2.  Wheat and the harvest
 

Wheat has profoundly shaped Sicily’s ancient history. The people who have dominated the island have always been subjected to its natural cycle due to its extensive cultivation. For centuries Sicily, known as the granary of the Mediterranea, had been, with varying economic fortunes, the undisputed leading producer of grain until the Unification of Italy. After that a slow, relentless decline set in.
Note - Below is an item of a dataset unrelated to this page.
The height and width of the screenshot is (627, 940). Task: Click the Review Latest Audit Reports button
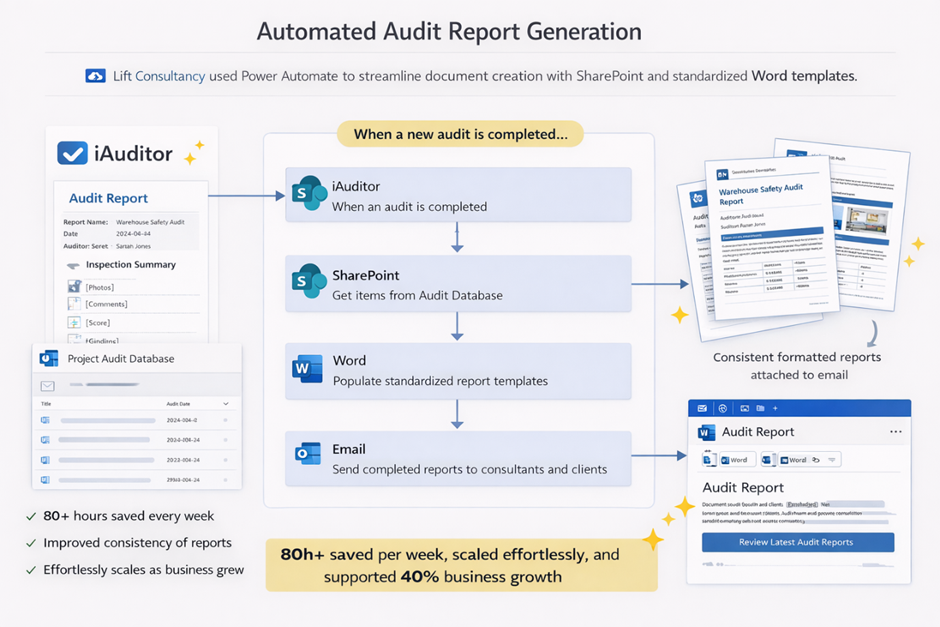pyautogui.click(x=798, y=541)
The whole vegetative cycle of the grain was marked by votive offerings, orations and chants. For example, at Sant'Antuninu, the feast of Saint Anthony from Padua, celebrated on 13th June, the saint was entrusted with the task of spiking and multiplying the ears of corn, while the patron saints of the various villages were offered the early fruits of the mazzuni, in other words, a bunch of ears of corn that were still green. Even today on the day of the summer solstice, coinciding with the feast of St. John the Baptist, one of the most ancient feasts in Italy, the “Feast of the muzzuni” is celebrated at Alcara Li Fusi. During this feast, the village faithful venerate a terracotta jug or a bottle. First of all, its neck is broken off, after which it is wrapped up in colourful fabrics and adorned with precious necklaces and bracelets. Then it is placed on a kind of small altar, before which the villagers spend the whole night in an atmosphere of great merriment, with much song and dance.

The harvesting period has represented a working deadline of the utmost importance in Sicily, at least until around the 1970s. Starting from the month of May in the great cereal-growing areas there was the need to recruit seasonal labourers not available in the places of production. Hence, there were seasonal migratory flows of workers from the northern or southern coasts of the island who reached the plains, huge expanses of cereal-growing lands, in the interior of Sicily.
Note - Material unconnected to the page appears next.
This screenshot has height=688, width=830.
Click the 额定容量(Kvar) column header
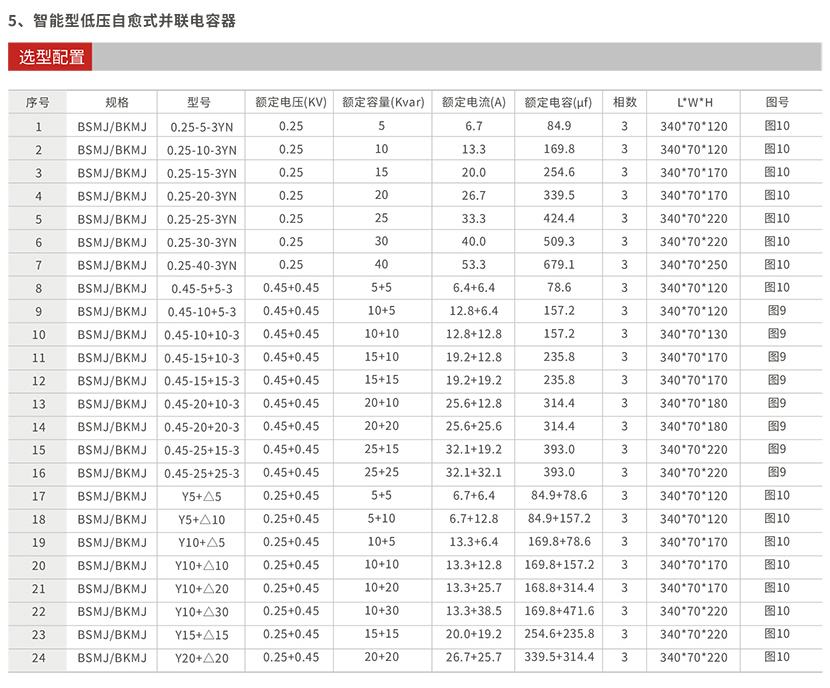(382, 102)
The wheat harvest thus became a space and a time for a considerable socialisation and, as a consequence, the chance to re-affirm the values of a life in common, to forge bonds of solidarity, to perform the same tasks, to share vocal expression and ritual customs, outside the confines of the communities of origin. The workers were organised into gangs before leaving their own villages and after a very long walk (18-24 hours for the gangs coming from the provinces of Messina) reached the fields in and around Enna. Once they had arrived it was up to the gang-leader to strike a bargain as to the daily pay for his gang of labourers. This one then moved to the antu (i.e. the field to be harvested), often working side-by-side with gangs coming from other provinces.

The long and strenuous working day, which started in the early hours of dawn and ended at dusk (from sunrise to sunset) united the harvesters with the constant repetition of their movements, was marked by time-periods set by the mealtimes (six or seven throughout the day) and the ritualistic enactment of forms of thanksgiving to God and the Saints. It was always up to the cugghituri (the gatherer), usually at the end of the second meal of the morning, to invite the harvesters to intone the prayers of thanksgiving, invoking and praising their own patron saint.
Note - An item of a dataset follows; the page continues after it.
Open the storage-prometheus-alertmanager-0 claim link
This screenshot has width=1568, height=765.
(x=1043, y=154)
Even the pisera (threshing), whose rhythm is set by the circular movement of the animals (mules or oxen yoked in pairs) in the yard stacked up with sheaves of wheat, became configured as a further ritual space of devotion. This procedure was replicated with the same patterns all over Sicily. The cacciante, in other words the man who drove the animals away from the centre of the yard, marked the cacciate, the various moments by which the grain was threshed, while the turnanti (other farmhands) dealt with turning over the grain with their three-pronged forks following the pace set by the animals. With a vocal style that went from being recited as far as to being shouted, the cacciante marked the carrying out of the work with verses of devotion and thanksgiving to God, the Saints and the Madonna, giving the Sacred its central role once again. Alongside these, but with marked rhythmical functions in regard to the pace of work, there was the yelling of incitement to the animals (see Uccello 1964; Sarica-Fugazzotto 1994; Bonanzinga 1995a and b).